Interesting, thanks for the references!
This is another great example of a common theme in studies of the products of collaborative work. James Surowiecki’s book ‘The Wisdom of Crowds’ touches on a number of very similar examples of this same pattern, highlighting the importance of avoid excessive communication during the early stages of group work.
Its interesting that the phenomenon is clearly not limited to human interactions, you see it in more mathematical situations as well. For example, when constructing classifiers, some of the most effective techniques from machine learning succeed by finding ways to take advantage of a diversity of different sub-models – the more diverse the better. See e.g. bagging – http://en.wikipedia.org/wiki/Bootstrap_aggregating .
Without an opportunity for a diversity of ideas (or models or organisms) to develop, stagnation in local maxima seems to be the consequence.
Interesting.
Btw. Your link is pointing to access through uwaterloo.ca. The generic link is:
http://www.blackwell-synergy.com/doi/abs/10.1111/j.1467-8721.2008.00539.x
Thanks Jonathan – fixed!
Thanks for the comments and the link, Ben, very interesting indeed. If you enjoyed Surowiecki’s book, you might also like Cass Sunstein’s “Infotopia”, which touches on similar topics.
Thanks, I will certainly have a look at it. The same idea that Pedro mentioned (“… there is no possible way for anyone to keep up… “) has been floating around in my head as well. At one level, I wonder if the level of global communication is now or might someday reach a point where overall creativity decreases along the lines of the thread here. If everyone could know everything that everyone else was thinking, we could end up getting stuck (sort of like we very nearly are already when it comes to the spread of diseases).

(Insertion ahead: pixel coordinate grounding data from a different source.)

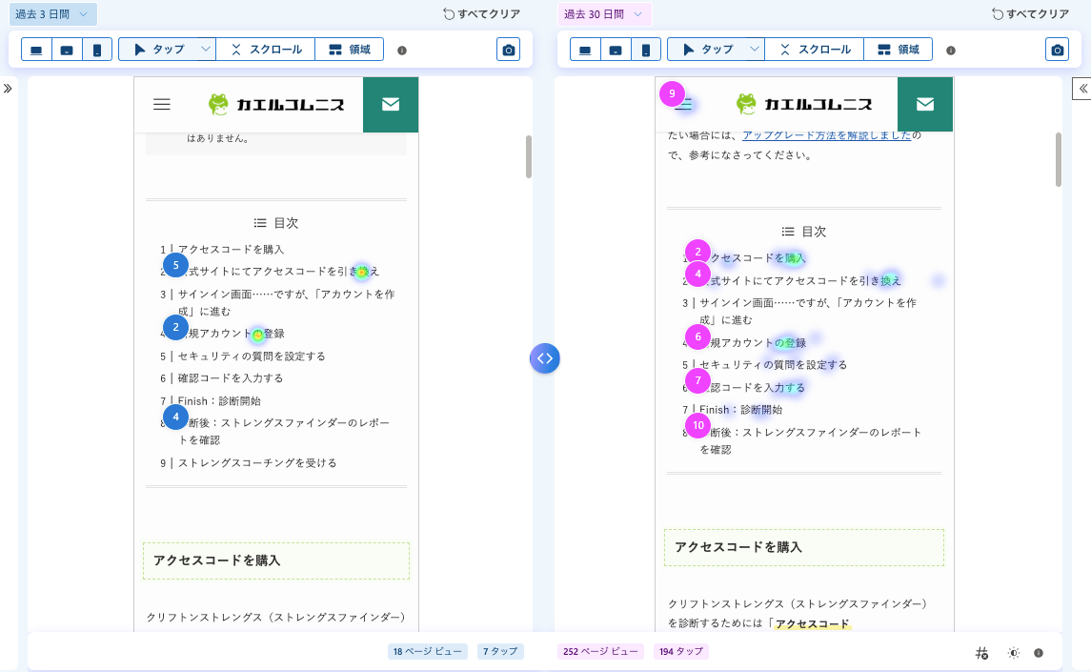Viewport: 1091px width, 672px height.
Task: Switch the left heatmap to スクロール mode
Action: (x=265, y=49)
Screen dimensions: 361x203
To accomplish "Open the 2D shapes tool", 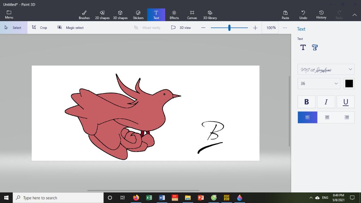I will (102, 15).
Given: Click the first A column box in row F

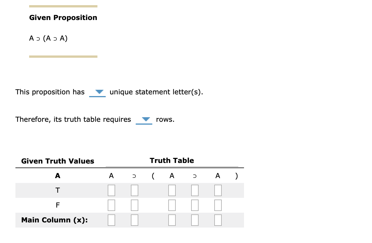Looking at the screenshot, I should point(111,205).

Is it only our limited ability, as humans, to find and assimilate knowledge that will prevent this?
In my experience the biggest problem with sharing scientific information is the risk that someone will attack an idea out of spite or just reflexive competitiveness.
What is interesting about about the current self-selected group involved in Open Science is that the vast majority have proven to be very supportive.
The cynical ones are too busy hoarding their data to explore the blogosphere 🙂
We might be too limited as individuals to grasp any significant portion of what we already know. We have increased the pace of research by specialization and there is typically many more people working within a field than those serving as bridges.
One thing that is improving tremendously is our capacity to find and dig into a part of knowledge that is new to us as individuals. This could in this context as problematic as knowing. If I am faced with a problem to solve I will typically search for the current solutions or best directions for solving this problem. If there is a better solution at the end of a totally different direction then I might not try it.I wonder if this could be tested by machine learning or some type of model (different agents, search accuracy ,etc).